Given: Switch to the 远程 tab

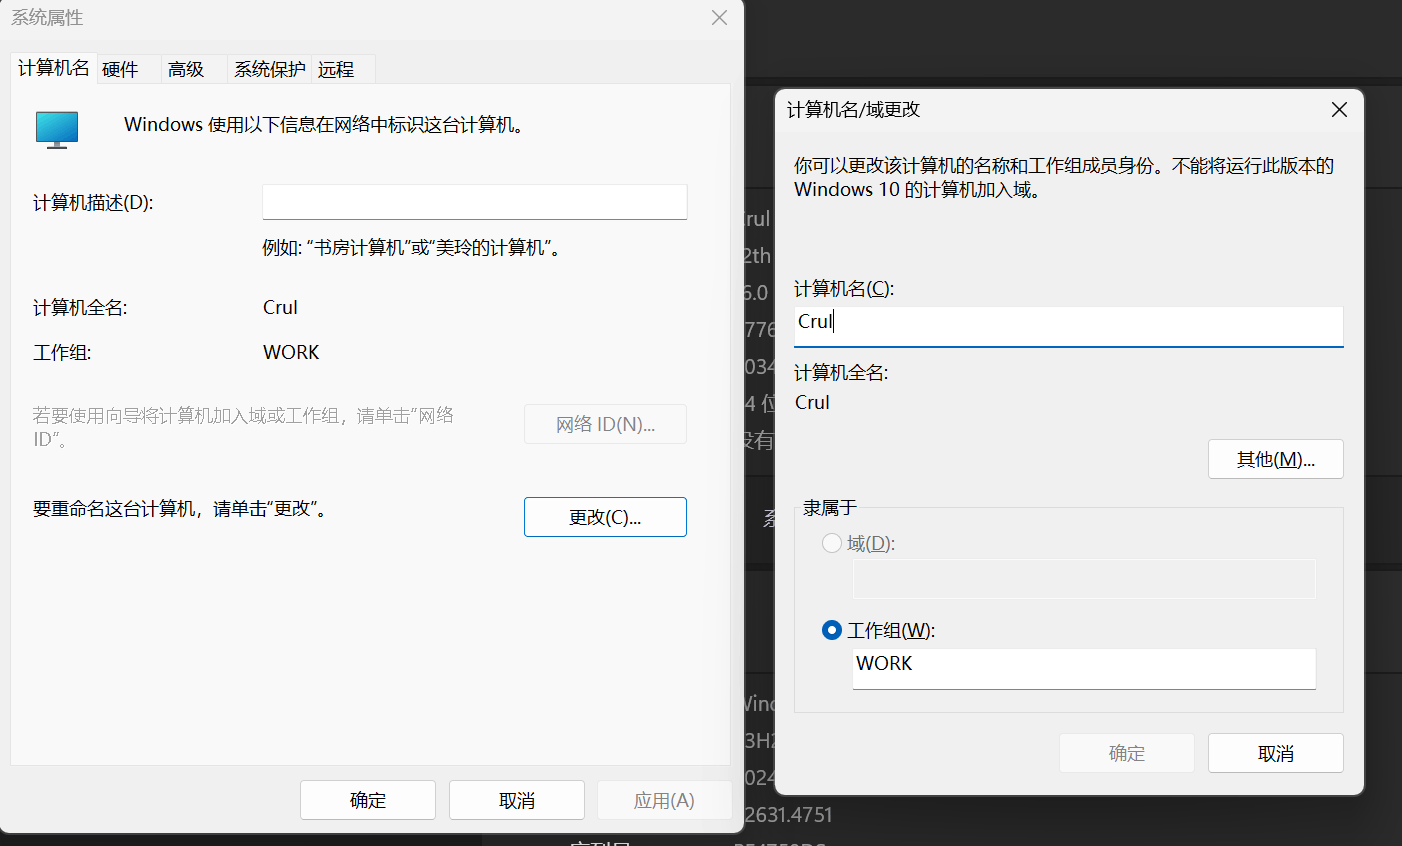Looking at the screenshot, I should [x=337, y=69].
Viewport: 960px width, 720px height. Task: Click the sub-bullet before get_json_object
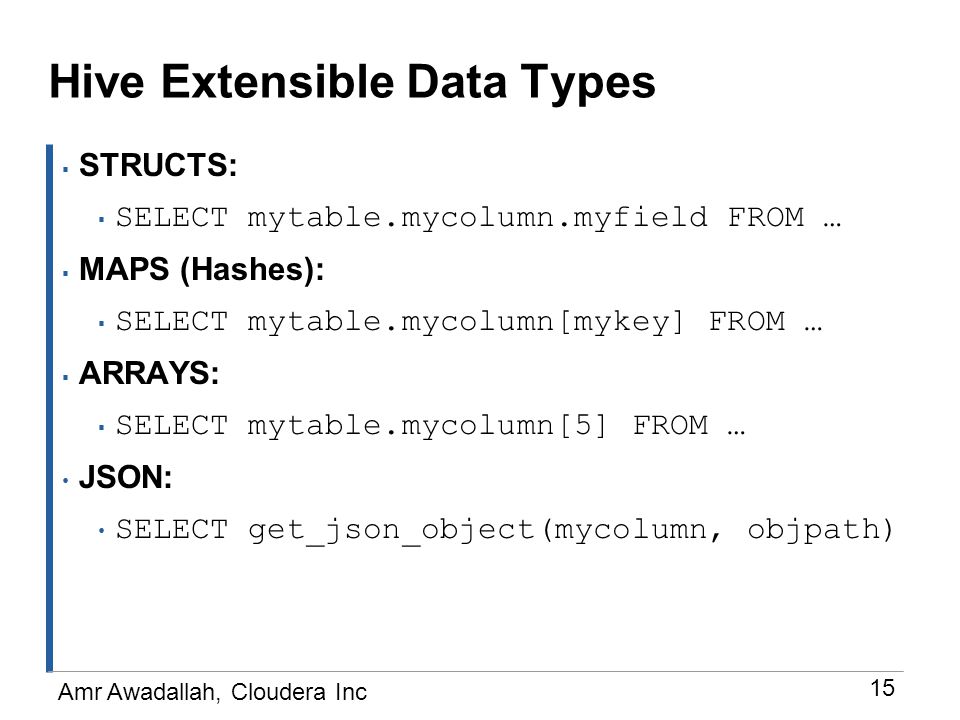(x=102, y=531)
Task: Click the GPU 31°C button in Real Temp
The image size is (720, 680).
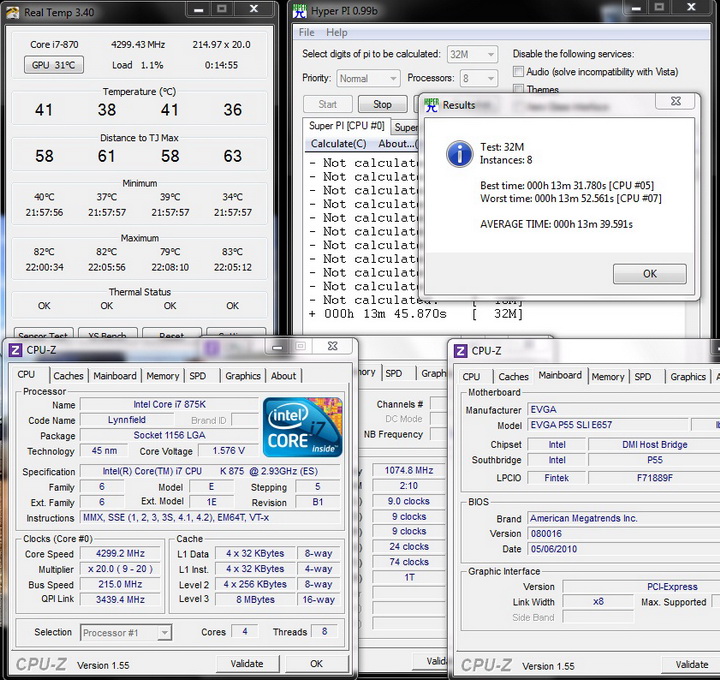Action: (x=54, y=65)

**What is required:**
A faithful, complete copy of the entries is required, without the pictures.

**Output of the exercise:**
Given: Switch to the 远程 tab

Looking at the screenshot, I should [x=337, y=69].
Viewport: 960px width, 720px height. Task: Click the sub-bullet before get_json_object
(x=102, y=531)
Task: Click the GPU 31°C button in Real Temp
The image size is (720, 680).
Action: (x=54, y=65)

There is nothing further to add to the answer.